** Listed entries **
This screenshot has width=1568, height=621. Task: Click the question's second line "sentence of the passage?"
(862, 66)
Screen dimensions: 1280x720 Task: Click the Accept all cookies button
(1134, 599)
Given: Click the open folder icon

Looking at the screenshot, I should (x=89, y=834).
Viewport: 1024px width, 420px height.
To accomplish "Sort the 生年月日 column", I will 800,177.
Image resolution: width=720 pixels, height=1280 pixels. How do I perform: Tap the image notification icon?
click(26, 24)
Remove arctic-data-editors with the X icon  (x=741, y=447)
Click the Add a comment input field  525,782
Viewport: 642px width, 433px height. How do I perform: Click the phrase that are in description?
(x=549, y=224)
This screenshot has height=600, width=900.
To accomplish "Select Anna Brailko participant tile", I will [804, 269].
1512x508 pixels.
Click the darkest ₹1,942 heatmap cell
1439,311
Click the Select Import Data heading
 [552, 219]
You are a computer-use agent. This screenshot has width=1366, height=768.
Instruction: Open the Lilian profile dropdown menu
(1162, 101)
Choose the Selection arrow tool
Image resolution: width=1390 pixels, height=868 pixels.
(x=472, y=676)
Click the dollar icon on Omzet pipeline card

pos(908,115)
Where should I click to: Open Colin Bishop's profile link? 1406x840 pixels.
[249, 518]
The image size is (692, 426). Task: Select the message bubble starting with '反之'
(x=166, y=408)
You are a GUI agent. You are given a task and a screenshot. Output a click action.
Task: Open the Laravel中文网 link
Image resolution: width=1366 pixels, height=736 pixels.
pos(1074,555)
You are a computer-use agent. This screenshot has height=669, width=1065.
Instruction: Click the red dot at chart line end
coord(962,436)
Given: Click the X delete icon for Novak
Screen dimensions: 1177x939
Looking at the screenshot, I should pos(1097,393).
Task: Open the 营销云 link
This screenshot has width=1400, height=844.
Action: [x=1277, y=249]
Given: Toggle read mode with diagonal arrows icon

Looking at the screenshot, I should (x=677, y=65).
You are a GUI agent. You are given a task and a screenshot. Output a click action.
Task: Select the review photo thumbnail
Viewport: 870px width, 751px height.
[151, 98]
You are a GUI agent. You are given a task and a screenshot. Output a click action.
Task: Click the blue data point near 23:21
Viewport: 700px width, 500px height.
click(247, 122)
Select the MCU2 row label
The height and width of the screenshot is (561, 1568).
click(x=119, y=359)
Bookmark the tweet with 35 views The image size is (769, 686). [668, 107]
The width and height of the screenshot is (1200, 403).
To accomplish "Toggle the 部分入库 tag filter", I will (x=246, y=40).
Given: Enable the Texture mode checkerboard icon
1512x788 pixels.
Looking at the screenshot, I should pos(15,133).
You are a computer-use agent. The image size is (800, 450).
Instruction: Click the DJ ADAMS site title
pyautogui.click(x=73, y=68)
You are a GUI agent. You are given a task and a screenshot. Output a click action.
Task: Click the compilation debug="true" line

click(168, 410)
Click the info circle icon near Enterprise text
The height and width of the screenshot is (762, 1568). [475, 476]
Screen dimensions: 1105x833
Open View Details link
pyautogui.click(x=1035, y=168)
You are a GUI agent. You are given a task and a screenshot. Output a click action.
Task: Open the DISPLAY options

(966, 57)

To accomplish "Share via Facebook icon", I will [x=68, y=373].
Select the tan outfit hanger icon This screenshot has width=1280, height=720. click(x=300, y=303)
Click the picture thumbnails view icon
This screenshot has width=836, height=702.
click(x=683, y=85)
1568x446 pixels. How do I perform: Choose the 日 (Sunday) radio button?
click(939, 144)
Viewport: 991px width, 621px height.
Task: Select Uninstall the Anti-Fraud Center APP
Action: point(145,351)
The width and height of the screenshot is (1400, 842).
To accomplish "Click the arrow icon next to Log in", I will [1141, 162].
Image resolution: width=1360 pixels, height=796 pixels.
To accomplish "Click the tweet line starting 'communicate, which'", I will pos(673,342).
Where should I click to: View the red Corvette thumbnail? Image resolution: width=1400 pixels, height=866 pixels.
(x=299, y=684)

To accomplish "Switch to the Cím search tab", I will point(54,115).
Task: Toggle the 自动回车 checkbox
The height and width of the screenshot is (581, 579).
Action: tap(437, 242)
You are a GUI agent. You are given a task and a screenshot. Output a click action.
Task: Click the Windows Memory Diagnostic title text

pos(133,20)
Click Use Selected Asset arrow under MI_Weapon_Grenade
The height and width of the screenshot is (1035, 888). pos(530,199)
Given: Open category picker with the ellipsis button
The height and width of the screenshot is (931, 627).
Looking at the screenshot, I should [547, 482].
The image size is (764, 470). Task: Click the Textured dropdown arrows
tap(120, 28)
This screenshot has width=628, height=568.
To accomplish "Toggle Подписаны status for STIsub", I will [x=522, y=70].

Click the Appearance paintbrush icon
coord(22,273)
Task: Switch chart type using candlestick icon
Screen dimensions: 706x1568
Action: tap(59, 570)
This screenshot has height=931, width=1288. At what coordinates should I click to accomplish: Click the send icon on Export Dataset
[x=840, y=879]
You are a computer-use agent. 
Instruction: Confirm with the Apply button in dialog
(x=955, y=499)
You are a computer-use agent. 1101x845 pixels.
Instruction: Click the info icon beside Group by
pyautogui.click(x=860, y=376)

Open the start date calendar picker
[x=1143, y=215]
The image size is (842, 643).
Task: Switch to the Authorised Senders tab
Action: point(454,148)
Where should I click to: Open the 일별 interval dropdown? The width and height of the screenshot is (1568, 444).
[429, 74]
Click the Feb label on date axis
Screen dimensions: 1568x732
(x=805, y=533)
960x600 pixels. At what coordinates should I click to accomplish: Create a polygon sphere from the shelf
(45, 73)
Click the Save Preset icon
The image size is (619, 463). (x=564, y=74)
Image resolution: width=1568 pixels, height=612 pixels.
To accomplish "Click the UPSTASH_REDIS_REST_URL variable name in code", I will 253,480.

** Exercise objective **
Word for word, write out each of the records above.

** Solution for this exercise **
This screenshot has width=1568, height=621. Task: Click the question's second line "sentence of the passage?"
(862, 66)
Screen dimensions: 1280x720 Task: Click the Accept all cookies button
(1134, 599)
Given: Click the open folder icon

Looking at the screenshot, I should (x=89, y=834).
Viewport: 1024px width, 420px height.
To accomplish "Sort the 生年月日 column", I will 800,177.
Image resolution: width=720 pixels, height=1280 pixels. How do I perform: Tap the image notification icon?
click(26, 24)
Remove arctic-data-editors with the X icon  (x=741, y=447)
Click the Add a comment input field  525,782
Viewport: 642px width, 433px height. How do I perform: Click the phrase that are in description?
(x=549, y=224)
This screenshot has height=600, width=900.
To accomplish "Select Anna Brailko participant tile", I will [804, 269].
1512x508 pixels.
Click the darkest ₹1,942 heatmap cell
1439,311
Click the Select Import Data heading
 [552, 219]
You are a computer-use agent. This screenshot has width=1366, height=768.
Instruction: Open the Lilian profile dropdown menu
(1162, 101)
Choose the Selection arrow tool
Image resolution: width=1390 pixels, height=868 pixels.
(x=472, y=676)
Click the dollar icon on Omzet pipeline card

pos(908,115)
Where should I click to: Open Colin Bishop's profile link? 1406x840 pixels.
[249, 518]
The image size is (692, 426). Task: Select the message bubble starting with '反之'
(x=166, y=408)
You are a GUI agent. You are given a task and a screenshot. Output a click action.
Task: Open the Laravel中文网 link
Image resolution: width=1366 pixels, height=736 pixels.
pos(1074,555)
You are a computer-use agent. This screenshot has height=669, width=1065.
Instruction: Click the red dot at chart line end
coord(962,436)
Given: Click the X delete icon for Novak
Screen dimensions: 1177x939
Looking at the screenshot, I should pos(1097,393).
Task: Open the 营销云 link
This screenshot has width=1400, height=844.
Action: [x=1277, y=249]
Given: Toggle read mode with diagonal arrows icon

Looking at the screenshot, I should (x=677, y=65).
You are a GUI agent. You are given a task and a screenshot. Output a click action.
Task: Select the review photo thumbnail
Viewport: 870px width, 751px height.
[151, 98]
You are a GUI agent. You are given a task and a screenshot. Output a click action.
Task: Click the blue data point near 23:21
Viewport: 700px width, 500px height.
click(247, 122)
Select the MCU2 row label
The height and width of the screenshot is (561, 1568).
click(x=119, y=359)
Bookmark the tweet with 35 views The image size is (769, 686). [668, 107]
The width and height of the screenshot is (1200, 403).
To accomplish "Toggle the 部分入库 tag filter", I will (x=246, y=40).
Given: Enable the Texture mode checkerboard icon
1512x788 pixels.
Looking at the screenshot, I should pos(15,133).
You are a computer-use agent. The image size is (800, 450).
Instruction: Click the DJ ADAMS site title
pyautogui.click(x=73, y=68)
You are a GUI agent. You are given a task and a screenshot. Output a click action.
Task: Click the compilation debug="true" line

click(168, 410)
Click the info circle icon near Enterprise text
The height and width of the screenshot is (762, 1568). [475, 476]
Screen dimensions: 1105x833
Open View Details link
pyautogui.click(x=1035, y=168)
You are a GUI agent. You are given a task and a screenshot. Output a click action.
Task: Open the DISPLAY options

(966, 57)

To accomplish "Share via Facebook icon", I will [x=68, y=373].
Select the tan outfit hanger icon This screenshot has width=1280, height=720. click(x=300, y=303)
Click the picture thumbnails view icon
This screenshot has width=836, height=702.
click(x=683, y=85)
1568x446 pixels. How do I perform: Choose the 日 (Sunday) radio button?
click(939, 144)
Viewport: 991px width, 621px height.
Task: Select Uninstall the Anti-Fraud Center APP
Action: point(145,351)
The width and height of the screenshot is (1400, 842).
To accomplish "Click the arrow icon next to Log in", I will [1141, 162].
Image resolution: width=1360 pixels, height=796 pixels.
To accomplish "Click the tweet line starting 'communicate, which'", I will pos(673,342).
Where should I click to: View the red Corvette thumbnail? Image resolution: width=1400 pixels, height=866 pixels.
(x=299, y=684)

To accomplish "Switch to the Cím search tab", I will point(54,115).
Task: Toggle the 自动回车 checkbox
The height and width of the screenshot is (581, 579).
Action: tap(437, 242)
You are a GUI agent. You are given a task and a screenshot. Output a click action.
Task: Click the Windows Memory Diagnostic title text

pos(133,20)
Click Use Selected Asset arrow under MI_Weapon_Grenade
The height and width of the screenshot is (1035, 888). pos(530,199)
Given: Open category picker with the ellipsis button
The height and width of the screenshot is (931, 627).
Looking at the screenshot, I should [547, 482].
The image size is (764, 470). Task: Click the Textured dropdown arrows
tap(120, 28)
This screenshot has width=628, height=568.
To accomplish "Toggle Подписаны status for STIsub", I will [x=522, y=70].

Click the Appearance paintbrush icon
coord(22,273)
Task: Switch chart type using candlestick icon
Screen dimensions: 706x1568
Action: tap(59, 570)
This screenshot has height=931, width=1288. At what coordinates should I click to accomplish: Click the send icon on Export Dataset
[x=840, y=879]
You are a computer-use agent. 
Instruction: Confirm with the Apply button in dialog
(x=955, y=499)
You are a computer-use agent. 1101x845 pixels.
Instruction: Click the info icon beside Group by
pyautogui.click(x=860, y=376)

Open the start date calendar picker
[x=1143, y=215]
The image size is (842, 643).
Task: Switch to the Authorised Senders tab
Action: point(454,148)
Where should I click to: Open the 일별 interval dropdown? The width and height of the screenshot is (1568, 444).
[429, 74]
Click the Feb label on date axis
Screen dimensions: 1568x732
(x=805, y=533)
960x600 pixels. At what coordinates should I click to accomplish: Create a polygon sphere from the shelf
(45, 73)
Click the Save Preset icon
The image size is (619, 463). (x=564, y=74)
Image resolution: width=1568 pixels, height=612 pixels.
To accomplish "Click the UPSTASH_REDIS_REST_URL variable name in code", I will 253,480.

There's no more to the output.